Until communities develop the technology to do their own documentation of pesticide exposure, they’ll have to rely on regulators like the US Department of Agriculture. But, according to Ken Vick, a USDA senior national program leader, the agency is reluctant to tell growers that they can’t use pesticides unless they’ve got ironclad proof of severe health or environmental effects. “Many of these chemicals have been used and worked well for years,” says Vick.
The net result of this policy, say activists, is that pesticides have been assumed innocent until proven guilty. “People get sick and die, and the chemical mindset is so ingrained in our system, and the laws so stacked, that all the chemicals get out on bail,” says Marion Moses, a doctor with the San Francisco Pesticide Education Center who has worked with farm workers for many years.
“We believe in the precautionary principle,” says Martha Arguello, director of environmental health programs at Physicians for Social Responsibility in Los Angeles. “That is, we think that chemical manufacturers need to prove that spraying is safe, and if they can’t, then we should err on the side of safety and prohibit their use until they can show they’re safe,” she says.
Nothing will change, says Graf, the attorney, until Californians begin to recognize drift as an air pollution issue, and demand that it be regulated as such. “But it’s going to take more than just lawsuits,” he says. “It’s going to take a political movement.”
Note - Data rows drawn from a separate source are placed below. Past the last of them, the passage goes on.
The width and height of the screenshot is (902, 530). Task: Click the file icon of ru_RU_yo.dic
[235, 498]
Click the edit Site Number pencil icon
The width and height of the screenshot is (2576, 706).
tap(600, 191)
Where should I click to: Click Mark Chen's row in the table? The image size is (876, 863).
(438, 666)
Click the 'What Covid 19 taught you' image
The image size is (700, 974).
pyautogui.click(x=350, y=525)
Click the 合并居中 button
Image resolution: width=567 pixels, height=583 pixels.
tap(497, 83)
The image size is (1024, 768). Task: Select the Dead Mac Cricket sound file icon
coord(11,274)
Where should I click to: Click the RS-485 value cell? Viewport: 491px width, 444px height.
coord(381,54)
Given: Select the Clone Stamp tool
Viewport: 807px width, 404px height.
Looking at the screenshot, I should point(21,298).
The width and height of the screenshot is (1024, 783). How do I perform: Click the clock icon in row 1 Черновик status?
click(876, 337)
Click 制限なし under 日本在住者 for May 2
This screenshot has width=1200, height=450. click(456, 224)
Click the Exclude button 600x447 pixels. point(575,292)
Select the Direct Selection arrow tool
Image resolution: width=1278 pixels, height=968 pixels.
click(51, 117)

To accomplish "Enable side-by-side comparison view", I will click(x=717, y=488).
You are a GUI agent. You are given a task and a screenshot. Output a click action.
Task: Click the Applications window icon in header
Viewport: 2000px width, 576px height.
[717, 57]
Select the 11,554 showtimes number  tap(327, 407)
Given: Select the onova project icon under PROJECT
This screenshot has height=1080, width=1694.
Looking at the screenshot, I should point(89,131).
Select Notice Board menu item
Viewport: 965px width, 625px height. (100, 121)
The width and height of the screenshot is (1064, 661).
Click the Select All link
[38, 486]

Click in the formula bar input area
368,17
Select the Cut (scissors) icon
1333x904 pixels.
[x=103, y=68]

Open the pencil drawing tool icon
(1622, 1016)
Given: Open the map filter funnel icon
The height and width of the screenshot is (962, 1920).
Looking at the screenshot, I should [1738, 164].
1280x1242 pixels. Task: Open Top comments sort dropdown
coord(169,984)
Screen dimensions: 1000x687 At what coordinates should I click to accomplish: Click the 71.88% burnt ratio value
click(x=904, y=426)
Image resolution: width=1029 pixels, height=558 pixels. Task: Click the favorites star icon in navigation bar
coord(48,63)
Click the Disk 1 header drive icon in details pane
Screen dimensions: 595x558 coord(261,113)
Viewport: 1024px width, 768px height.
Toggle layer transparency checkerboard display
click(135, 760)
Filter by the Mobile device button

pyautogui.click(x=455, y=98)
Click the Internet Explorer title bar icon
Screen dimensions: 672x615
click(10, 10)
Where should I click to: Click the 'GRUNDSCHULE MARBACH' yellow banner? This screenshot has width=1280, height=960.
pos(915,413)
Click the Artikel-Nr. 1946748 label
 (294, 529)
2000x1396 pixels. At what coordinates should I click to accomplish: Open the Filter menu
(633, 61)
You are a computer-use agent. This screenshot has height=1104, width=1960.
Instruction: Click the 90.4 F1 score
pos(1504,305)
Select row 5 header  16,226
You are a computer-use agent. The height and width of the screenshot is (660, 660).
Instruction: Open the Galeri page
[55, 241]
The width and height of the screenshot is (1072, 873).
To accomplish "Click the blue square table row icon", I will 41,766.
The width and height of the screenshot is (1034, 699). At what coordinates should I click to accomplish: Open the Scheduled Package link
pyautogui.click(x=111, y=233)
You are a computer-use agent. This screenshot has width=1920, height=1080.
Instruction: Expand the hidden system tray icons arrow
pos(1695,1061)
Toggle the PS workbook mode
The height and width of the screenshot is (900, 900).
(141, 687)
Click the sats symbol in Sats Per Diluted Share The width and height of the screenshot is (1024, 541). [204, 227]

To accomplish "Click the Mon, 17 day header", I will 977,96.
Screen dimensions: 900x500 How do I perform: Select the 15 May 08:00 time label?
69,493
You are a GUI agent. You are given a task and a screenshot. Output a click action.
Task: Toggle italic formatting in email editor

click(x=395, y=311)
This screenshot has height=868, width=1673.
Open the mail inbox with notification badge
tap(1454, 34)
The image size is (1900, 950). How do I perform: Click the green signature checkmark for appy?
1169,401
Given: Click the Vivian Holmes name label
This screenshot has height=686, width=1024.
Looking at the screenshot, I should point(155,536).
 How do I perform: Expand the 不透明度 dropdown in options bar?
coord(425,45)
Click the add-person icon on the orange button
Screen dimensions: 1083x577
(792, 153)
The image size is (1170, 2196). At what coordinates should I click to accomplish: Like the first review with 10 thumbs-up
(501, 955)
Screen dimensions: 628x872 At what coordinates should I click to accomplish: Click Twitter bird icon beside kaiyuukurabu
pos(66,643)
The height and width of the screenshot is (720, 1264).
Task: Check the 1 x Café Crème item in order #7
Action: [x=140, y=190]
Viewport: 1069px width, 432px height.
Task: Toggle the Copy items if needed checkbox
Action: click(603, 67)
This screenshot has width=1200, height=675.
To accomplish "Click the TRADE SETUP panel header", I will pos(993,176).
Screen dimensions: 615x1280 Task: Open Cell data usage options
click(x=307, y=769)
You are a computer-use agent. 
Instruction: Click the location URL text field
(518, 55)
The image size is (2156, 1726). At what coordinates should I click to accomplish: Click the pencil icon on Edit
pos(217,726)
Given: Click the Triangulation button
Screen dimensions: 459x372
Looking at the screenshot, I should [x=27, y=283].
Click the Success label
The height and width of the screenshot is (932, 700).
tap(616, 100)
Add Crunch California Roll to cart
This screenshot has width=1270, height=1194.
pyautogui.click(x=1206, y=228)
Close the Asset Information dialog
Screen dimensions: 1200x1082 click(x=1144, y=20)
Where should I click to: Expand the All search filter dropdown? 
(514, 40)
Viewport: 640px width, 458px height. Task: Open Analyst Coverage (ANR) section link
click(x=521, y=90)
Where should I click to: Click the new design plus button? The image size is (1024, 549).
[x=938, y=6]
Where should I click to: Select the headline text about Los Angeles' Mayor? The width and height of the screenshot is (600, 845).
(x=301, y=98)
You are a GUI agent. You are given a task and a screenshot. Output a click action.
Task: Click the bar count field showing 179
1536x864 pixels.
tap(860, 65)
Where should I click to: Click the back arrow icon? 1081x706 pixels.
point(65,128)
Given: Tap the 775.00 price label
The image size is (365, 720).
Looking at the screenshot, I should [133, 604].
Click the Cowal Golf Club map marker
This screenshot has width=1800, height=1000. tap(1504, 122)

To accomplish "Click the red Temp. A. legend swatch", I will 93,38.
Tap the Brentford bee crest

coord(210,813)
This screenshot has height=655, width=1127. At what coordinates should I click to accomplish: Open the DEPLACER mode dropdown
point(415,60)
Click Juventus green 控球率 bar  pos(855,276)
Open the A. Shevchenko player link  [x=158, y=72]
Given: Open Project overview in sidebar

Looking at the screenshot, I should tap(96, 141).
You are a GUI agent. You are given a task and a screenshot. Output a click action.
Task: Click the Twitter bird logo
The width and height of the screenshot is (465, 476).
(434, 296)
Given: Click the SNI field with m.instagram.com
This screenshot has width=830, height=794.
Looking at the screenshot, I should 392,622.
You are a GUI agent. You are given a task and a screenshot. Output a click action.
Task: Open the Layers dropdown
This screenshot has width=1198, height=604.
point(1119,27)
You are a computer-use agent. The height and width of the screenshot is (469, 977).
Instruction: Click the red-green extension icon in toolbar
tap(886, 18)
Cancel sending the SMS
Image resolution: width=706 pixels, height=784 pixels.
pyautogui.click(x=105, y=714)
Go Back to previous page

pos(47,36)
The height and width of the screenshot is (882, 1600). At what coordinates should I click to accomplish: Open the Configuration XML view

That’s a challenge that Teresa DeAnda and many like her have taken up. After the Earlimart drift experience, DeAnda helped to organize other residents into El Comite para el Bienestar de Earlimart, the Committee for the Wellbeing of Earlimart. After months of requests, DeAnda finally got Tulare County to set up a hotline (559-733-6441) to report local pesticide incidents and exposures, and she says that the grower near her house has quit farming some of his fields and has added buffer zones to others.
“The growers don’t want any trouble, really,” she says. “They don’t want to drift on us, but they often will if someone lets them. We have to let them know that people are watching, and that people are aware now.”